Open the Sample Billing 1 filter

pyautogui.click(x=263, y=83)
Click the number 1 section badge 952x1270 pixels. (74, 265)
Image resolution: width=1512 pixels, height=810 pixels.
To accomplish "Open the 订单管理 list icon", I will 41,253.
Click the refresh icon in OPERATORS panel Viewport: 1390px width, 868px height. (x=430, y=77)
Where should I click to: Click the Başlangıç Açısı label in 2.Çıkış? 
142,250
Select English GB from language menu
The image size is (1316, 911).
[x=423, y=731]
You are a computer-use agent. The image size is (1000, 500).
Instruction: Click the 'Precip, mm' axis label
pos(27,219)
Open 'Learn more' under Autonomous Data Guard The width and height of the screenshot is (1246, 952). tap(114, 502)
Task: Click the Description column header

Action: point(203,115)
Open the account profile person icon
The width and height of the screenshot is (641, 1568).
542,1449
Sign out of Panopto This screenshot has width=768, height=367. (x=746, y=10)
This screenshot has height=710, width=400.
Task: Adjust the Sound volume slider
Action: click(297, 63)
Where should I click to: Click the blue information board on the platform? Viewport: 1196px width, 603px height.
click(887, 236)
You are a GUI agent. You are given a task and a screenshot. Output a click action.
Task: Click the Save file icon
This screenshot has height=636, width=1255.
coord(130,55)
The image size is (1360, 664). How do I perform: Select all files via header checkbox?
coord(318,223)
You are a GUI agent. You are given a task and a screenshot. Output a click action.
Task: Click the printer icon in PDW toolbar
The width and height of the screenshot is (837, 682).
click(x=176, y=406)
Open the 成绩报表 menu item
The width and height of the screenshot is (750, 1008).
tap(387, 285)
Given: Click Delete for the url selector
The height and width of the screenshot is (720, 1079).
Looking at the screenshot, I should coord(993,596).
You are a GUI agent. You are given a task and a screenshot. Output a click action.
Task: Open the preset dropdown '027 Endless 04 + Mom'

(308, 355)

**Task goal**
With the line containing "You are a computer-use" as the start, transcribe each line through the end of the listing above, exactly and only.

**Written answer**
You are a computer-use agent. The image size is (1000, 500).
Instruction: Click the 'Precip, mm' axis label
pos(27,219)
Open 'Learn more' under Autonomous Data Guard The width and height of the screenshot is (1246, 952). tap(114, 502)
Task: Click the Description column header

Action: point(203,115)
Open the account profile person icon
The width and height of the screenshot is (641, 1568).
542,1449
Sign out of Panopto This screenshot has width=768, height=367. (x=746, y=10)
This screenshot has height=710, width=400.
Task: Adjust the Sound volume slider
Action: click(297, 63)
Where should I click to: Click the blue information board on the platform? Viewport: 1196px width, 603px height.
click(887, 236)
You are a GUI agent. You are given a task and a screenshot. Output a click action.
Task: Click the Save file icon
This screenshot has height=636, width=1255.
coord(130,55)
The image size is (1360, 664). How do I perform: Select all files via header checkbox?
coord(318,223)
You are a GUI agent. You are given a task and a screenshot. Output a click action.
Task: Click the printer icon in PDW toolbar
The width and height of the screenshot is (837, 682).
click(x=176, y=406)
Open the 成绩报表 menu item
The width and height of the screenshot is (750, 1008).
tap(387, 285)
Given: Click Delete for the url selector
The height and width of the screenshot is (720, 1079).
Looking at the screenshot, I should coord(993,596).
You are a GUI agent. You are given a task and a screenshot. Output a click action.
Task: Open the preset dropdown '027 Endless 04 + Mom'

(308, 355)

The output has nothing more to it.